If no cpu is specified, the qvm process instance creates a single vCPU.

Syntax:

cpu [options]*

Options:

partition name
If adaptive partitioning (APS) is implemented in the hypervisor host domain, the vCPU will run in the host domain's APS partition specified by name. If the partition option isn't specified, the vCPU thread will run in the partition where the qvm process was started.
runmask cpu_number{,cpu_number}
Allow the vCPU to run only on the specified physical CPU or CPUs. CPU numbering is zero-based. Default is no restrictions (floating).
Assigning runmasks to vCPUs implies some important design choices. If a vCPU is allowed to float (no runmask is set, or the runmask includes more than one CPU) then the vCPU may migrate.
Migration is useful on some systems, because with migration a vCPU will move to a core that is free (if the current runmask permits). However, for some realtime guests, assigning a vCPU to one core that isn't shared with other vCPUs can improve realtime determinism.
QNX recommends that you first use floating vCPUs in your design, then move to restrict or prohibit migration (i.e., core pinning) as required.
sched priority[r | f | o ]
    sched high_priority,low_priority,max_replacements,replacement_period,initial_budget s
Set the vCPU's scheduling priority and scheduling algorithm. The scheduling algorithm can be round-robin (r), FIFO (f), or sporadic (s). The o (other) scheduling algorithm is reserved for future use; currently it is equivalent to r.
The default vCPU configuration uses round-robin scheduling for vCPUs. Our testing has indicated that most guests respond most favorably to this scheduling algorithm. It allows a guest that has its own internal scheduling policies to operate efficiently.
Note: You should consult with QNX engineering support before using scheduling such as FIFO or sporadic.

Configuring sporadic scheduling

For sporadic scheduling, you need to specify the following five parameters:

Maximum vCPUs per guest

The maximum number of vCPUs that may be defined for each guest running in a hypervisor VM is limited by a number of factors:

Hardware
On supported Aarch64 (ARMv8) and x86-64 platforms, the hardware currently allows a maximum of 254 vCPUs on the board. This number may change with newer hardware.
Specific hardware components may also limit the number of vCPUs per guest. For example, on x86-64 boards, the LAPIC virtualization limits a guest to a maximum of 15 vCPUs. Similarly, on Aarch64 boards, the maximum number of vCPUs per guest is limited by the GIC version in which the GIC vdev is running. With the GIC vdev running in GICv2 mode the maximum number of vCPUs that can be assigned to a guest is eight (8).
QNX recommends that you don't give a guest more vCPUs than there are physical CPUs on the underlying hardware platform.
Guest OS
Currently, QNX Neutrino OS 6.6 and 7.0 support a maximum of 32 CPUs. This limit also applies to vCPUs, since a guest OS makes no distinction between a CPU and a vCPu.
Check the latest documentation for your guest OSs (QNX Neutrino and Linux) for more information about the maximum number of CPUs they support.

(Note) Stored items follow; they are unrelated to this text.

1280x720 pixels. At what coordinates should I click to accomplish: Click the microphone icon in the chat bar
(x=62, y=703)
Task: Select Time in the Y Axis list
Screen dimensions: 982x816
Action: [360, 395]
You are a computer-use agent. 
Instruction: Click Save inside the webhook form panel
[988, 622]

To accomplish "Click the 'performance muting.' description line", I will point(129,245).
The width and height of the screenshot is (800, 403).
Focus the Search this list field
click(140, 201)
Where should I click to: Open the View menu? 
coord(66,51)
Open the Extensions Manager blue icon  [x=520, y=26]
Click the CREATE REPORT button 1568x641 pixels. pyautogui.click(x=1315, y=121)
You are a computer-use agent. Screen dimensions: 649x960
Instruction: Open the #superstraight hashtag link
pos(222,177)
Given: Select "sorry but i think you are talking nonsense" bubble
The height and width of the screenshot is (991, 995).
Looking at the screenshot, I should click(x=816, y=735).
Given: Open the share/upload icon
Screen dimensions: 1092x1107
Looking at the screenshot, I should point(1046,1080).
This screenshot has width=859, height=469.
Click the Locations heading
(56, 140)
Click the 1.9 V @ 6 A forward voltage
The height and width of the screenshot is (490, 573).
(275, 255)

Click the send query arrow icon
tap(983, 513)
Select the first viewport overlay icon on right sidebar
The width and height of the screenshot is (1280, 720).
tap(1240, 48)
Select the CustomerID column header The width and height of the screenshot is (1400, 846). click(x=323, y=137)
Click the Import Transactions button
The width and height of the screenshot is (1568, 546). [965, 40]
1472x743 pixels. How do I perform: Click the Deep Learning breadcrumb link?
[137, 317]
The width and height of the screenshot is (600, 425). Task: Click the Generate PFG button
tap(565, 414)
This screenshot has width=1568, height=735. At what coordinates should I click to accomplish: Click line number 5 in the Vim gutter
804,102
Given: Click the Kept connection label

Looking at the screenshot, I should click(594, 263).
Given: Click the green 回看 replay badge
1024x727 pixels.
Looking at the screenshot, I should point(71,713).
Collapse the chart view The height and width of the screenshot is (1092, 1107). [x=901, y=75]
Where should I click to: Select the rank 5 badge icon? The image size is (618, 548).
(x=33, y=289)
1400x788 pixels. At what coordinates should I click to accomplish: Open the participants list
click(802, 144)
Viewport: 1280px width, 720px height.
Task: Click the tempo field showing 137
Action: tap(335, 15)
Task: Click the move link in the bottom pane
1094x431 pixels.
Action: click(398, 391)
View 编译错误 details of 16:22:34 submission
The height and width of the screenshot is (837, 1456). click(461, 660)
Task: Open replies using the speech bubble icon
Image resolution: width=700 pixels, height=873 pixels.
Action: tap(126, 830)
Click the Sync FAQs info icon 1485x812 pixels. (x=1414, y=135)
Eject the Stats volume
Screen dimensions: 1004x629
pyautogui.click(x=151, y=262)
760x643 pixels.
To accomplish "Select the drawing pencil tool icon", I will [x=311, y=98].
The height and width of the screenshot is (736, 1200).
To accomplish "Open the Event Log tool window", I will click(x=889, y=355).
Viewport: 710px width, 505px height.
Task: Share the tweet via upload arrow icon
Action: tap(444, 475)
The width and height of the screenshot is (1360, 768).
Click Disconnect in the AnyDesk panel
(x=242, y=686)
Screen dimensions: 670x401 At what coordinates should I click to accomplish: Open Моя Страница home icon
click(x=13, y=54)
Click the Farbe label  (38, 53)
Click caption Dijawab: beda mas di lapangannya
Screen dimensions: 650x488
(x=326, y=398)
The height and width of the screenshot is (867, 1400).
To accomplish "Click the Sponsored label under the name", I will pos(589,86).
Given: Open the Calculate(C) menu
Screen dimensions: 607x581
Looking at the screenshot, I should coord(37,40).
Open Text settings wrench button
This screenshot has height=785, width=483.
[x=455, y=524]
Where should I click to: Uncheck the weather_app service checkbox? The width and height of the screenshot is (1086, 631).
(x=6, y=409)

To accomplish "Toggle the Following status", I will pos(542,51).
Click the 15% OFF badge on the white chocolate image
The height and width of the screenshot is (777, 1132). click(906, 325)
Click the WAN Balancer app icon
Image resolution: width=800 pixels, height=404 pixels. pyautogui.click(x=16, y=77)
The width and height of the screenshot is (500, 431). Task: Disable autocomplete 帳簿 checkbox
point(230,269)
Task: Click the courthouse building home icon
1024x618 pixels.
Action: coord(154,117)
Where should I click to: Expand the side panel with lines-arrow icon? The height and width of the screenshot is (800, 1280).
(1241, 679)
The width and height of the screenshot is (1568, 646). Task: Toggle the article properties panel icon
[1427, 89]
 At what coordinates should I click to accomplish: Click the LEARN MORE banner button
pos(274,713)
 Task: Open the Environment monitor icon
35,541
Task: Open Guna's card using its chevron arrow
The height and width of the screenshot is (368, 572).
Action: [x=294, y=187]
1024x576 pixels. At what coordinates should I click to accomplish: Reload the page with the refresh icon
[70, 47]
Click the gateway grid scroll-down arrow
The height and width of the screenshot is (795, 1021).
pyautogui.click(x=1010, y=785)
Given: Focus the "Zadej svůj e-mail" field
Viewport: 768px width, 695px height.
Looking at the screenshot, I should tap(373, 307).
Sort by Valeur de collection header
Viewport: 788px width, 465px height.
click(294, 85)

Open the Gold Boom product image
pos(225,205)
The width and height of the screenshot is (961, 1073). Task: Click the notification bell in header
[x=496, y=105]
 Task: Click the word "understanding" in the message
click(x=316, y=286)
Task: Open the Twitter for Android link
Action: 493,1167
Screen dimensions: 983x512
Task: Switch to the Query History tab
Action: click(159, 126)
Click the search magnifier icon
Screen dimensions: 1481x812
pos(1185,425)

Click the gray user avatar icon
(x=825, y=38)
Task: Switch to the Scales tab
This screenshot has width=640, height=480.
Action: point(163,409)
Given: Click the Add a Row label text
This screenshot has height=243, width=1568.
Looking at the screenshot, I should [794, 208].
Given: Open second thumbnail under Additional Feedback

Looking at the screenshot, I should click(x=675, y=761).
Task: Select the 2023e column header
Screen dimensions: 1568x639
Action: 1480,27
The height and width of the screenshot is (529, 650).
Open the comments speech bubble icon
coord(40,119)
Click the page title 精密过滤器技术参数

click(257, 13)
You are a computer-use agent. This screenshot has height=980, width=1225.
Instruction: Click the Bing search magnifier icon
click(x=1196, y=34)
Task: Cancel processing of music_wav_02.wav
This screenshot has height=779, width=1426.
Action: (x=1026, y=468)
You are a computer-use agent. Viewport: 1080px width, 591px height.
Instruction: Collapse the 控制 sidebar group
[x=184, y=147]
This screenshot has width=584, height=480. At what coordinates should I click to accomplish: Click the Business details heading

Example 1: pin vCPU, set scheduling priority

The following creates a vCPU that is permitted to run only on physical CPU 3 (numbering is zero-based): 

cpu runmask 3 sched 8r

Priority is 8. The scheduling algorithm is round-robin.

Example 2: floating vCPUs, set scheduling priority

The following creates four vCPUs (0, 1, 2, 3), all with priority 10:

cpu sched 10
cpu sched 10
cpu sched 10
cpu sched 10

The runmask option isn't specified, so the default (floating) is used.

Since no affinity has been specified for any of the vCPU threads, the hypervisor microkernel scheduler can run each vCPU thread on whatever available pCPU it deems most appropriate.

Example 3: two vCPUs pinned to pCPUs, default scheduling

The following creates four vCPUs (0, 1, 2, 3):

cpu runmask 2,3    # vCPU 0 may run only on pCPU 2 or 3.
cpu runmask 2,3    # vCPU 1 may run only on pCPU 2 or 3.
cpu                # vCPU 2 may run on any pCPU.
cpu                # vCPU 3 may run on any pCPU.

vCPUs 0 and 1 have their runmask options set to pin them to pCPUs 2 and 3. This allows them to run on pCPUs 2 and 3 only. They won't migrate to pCPU 0 or 1, even if these pCPUs are idle. No runmask option is specified for vCPUs 2 and 3, so they will use the default: float. They will be able to run on any available pCPU (including pCPUs 2 and 3).

For information about how priorities for hypervisor threads and guest threads and handled, see Priority-based scheduling in the QNX Virtual Environments chapter.

For more information about advanced configuration, see the QNX Hypervisor Public Forum: log in to Foundry 27 with your myQNX account, and go to: community.qnx.com/sf/sfmain/do/viewProject/projects.qnx_hypervisor_public_forum.

For more information about affinity and scheduling in QNX systems, see the QNX Neutrino OS documentation.

debug

Output debugging information about the guest vCPUs and vdevs.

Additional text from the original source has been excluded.